» Work task:
Retype, word for word, every line starting at the line with "Where should I click to: Click" and ending with the final line of the entries; skip the pictures.

» Dataset:
________________________
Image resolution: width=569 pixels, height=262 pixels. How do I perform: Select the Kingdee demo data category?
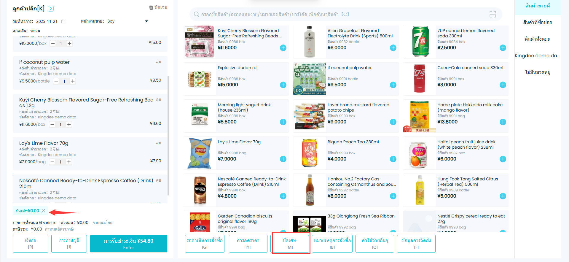pyautogui.click(x=537, y=55)
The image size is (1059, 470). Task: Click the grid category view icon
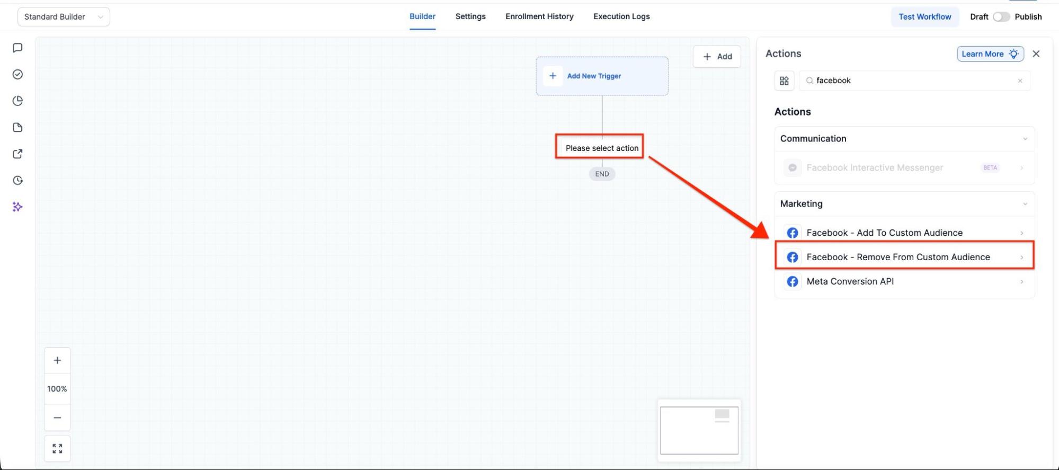784,81
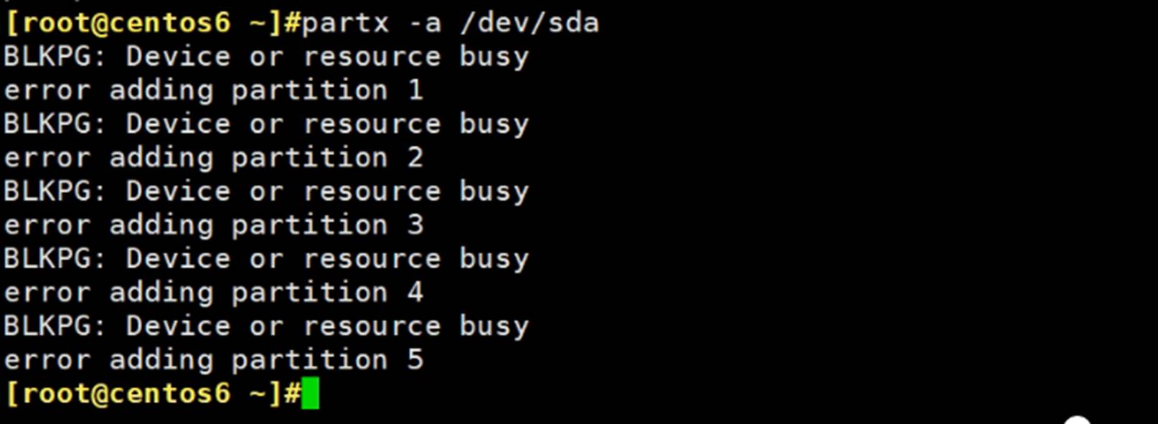Click the green cursor block at the prompt
Viewport: 1158px width, 424px height.
coord(310,394)
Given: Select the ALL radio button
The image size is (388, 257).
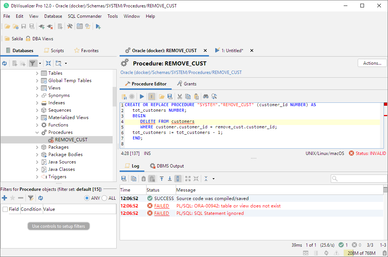Looking at the screenshot, I should point(104,198).
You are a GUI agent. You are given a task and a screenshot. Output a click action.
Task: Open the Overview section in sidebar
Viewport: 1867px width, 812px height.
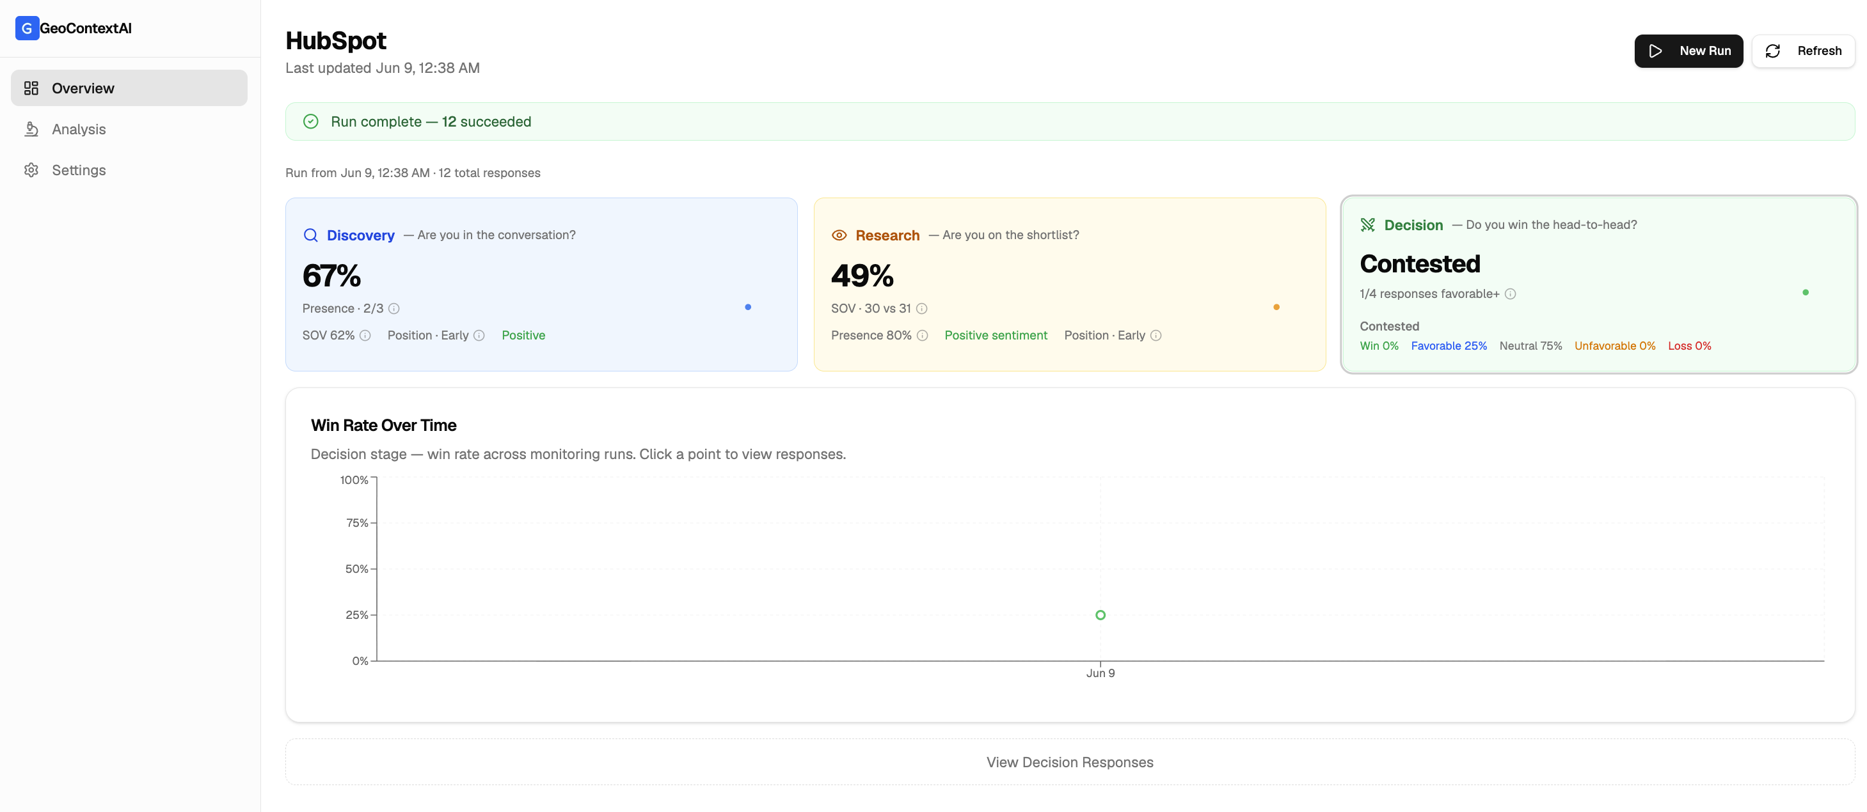(x=129, y=88)
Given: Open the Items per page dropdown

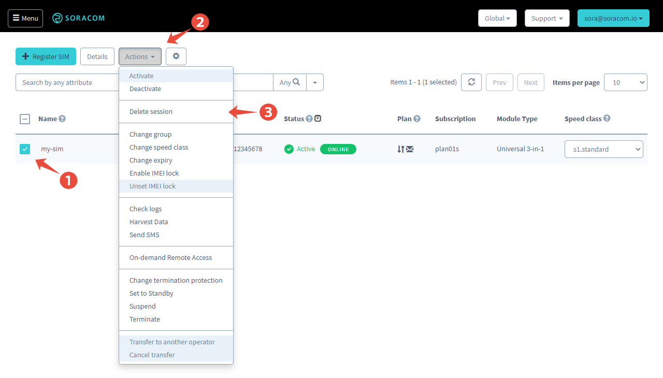Looking at the screenshot, I should (x=625, y=82).
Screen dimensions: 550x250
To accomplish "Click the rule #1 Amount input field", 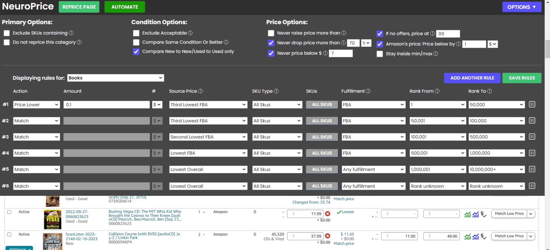I will coord(106,105).
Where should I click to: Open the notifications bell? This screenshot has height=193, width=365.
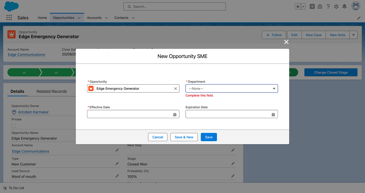(344, 6)
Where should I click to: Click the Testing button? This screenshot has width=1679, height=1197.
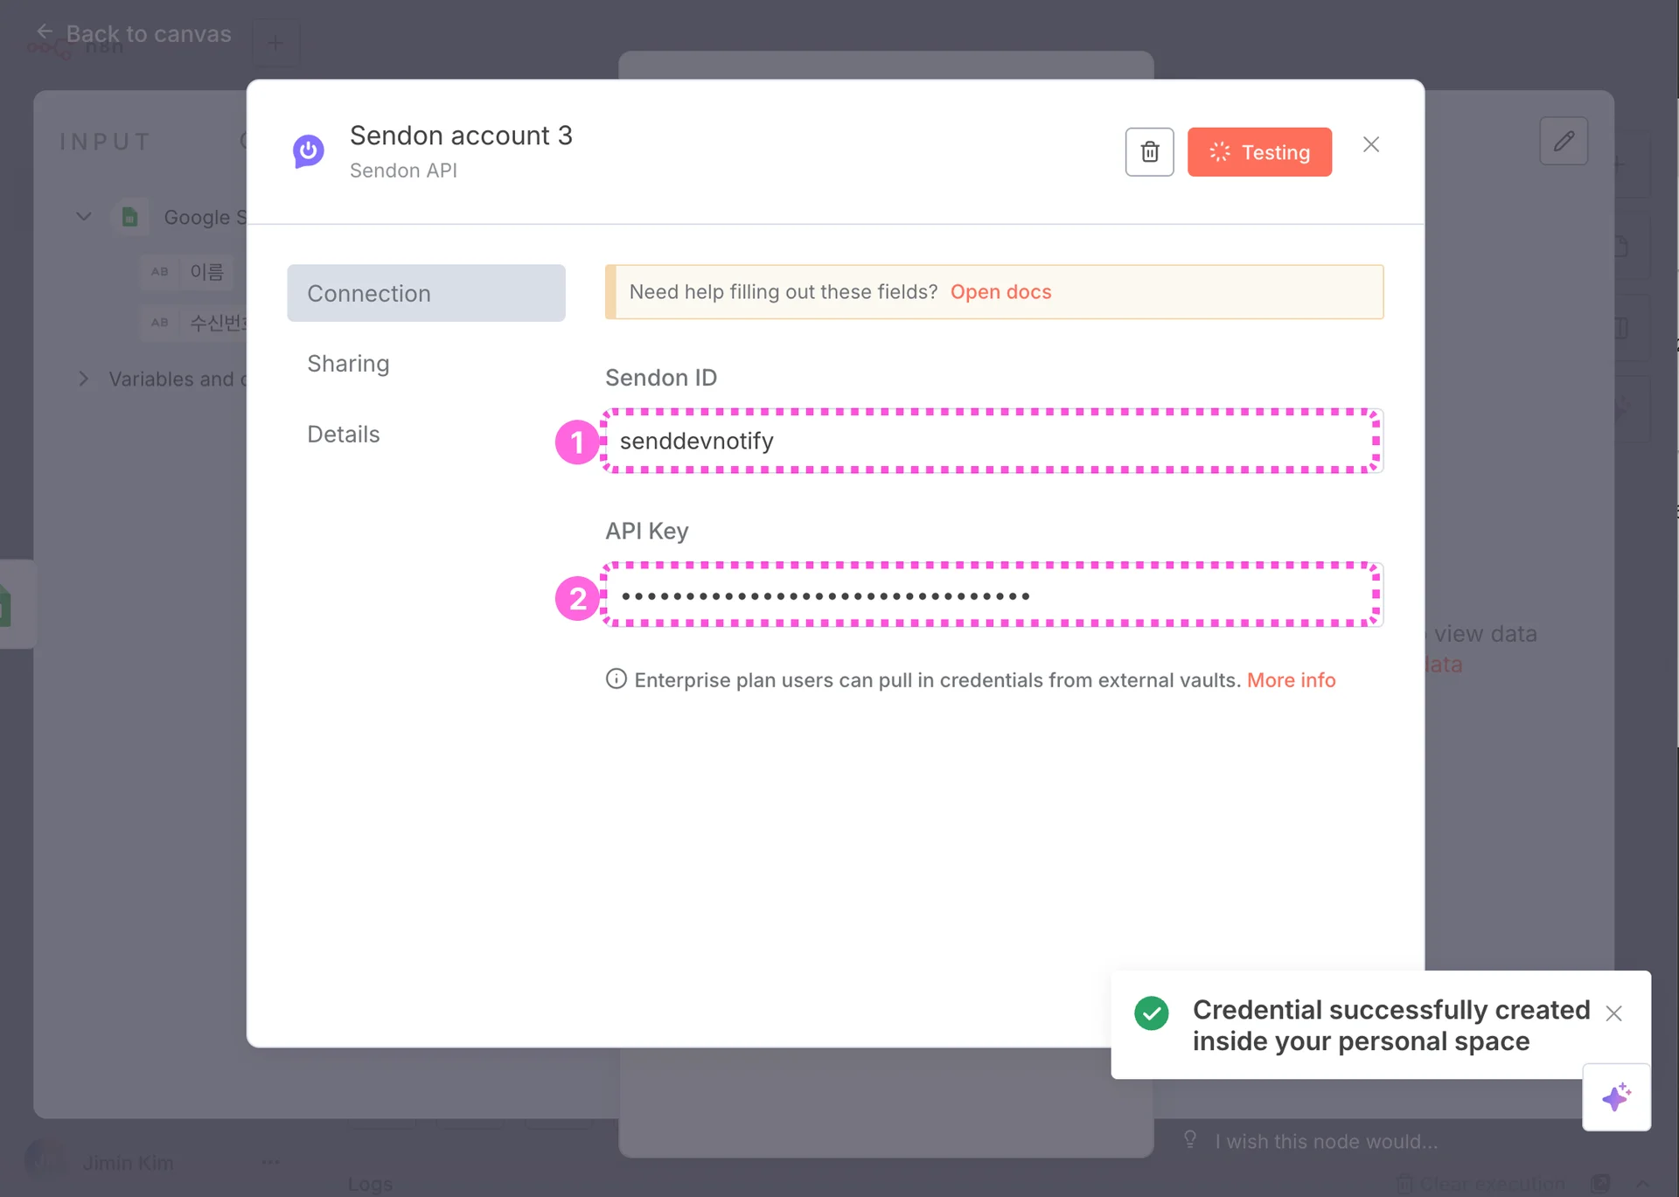click(x=1259, y=152)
________________________
» Task answer:
Where should I click to: Click the Testing button? This screenshot has width=1679, height=1197.
click(x=1259, y=152)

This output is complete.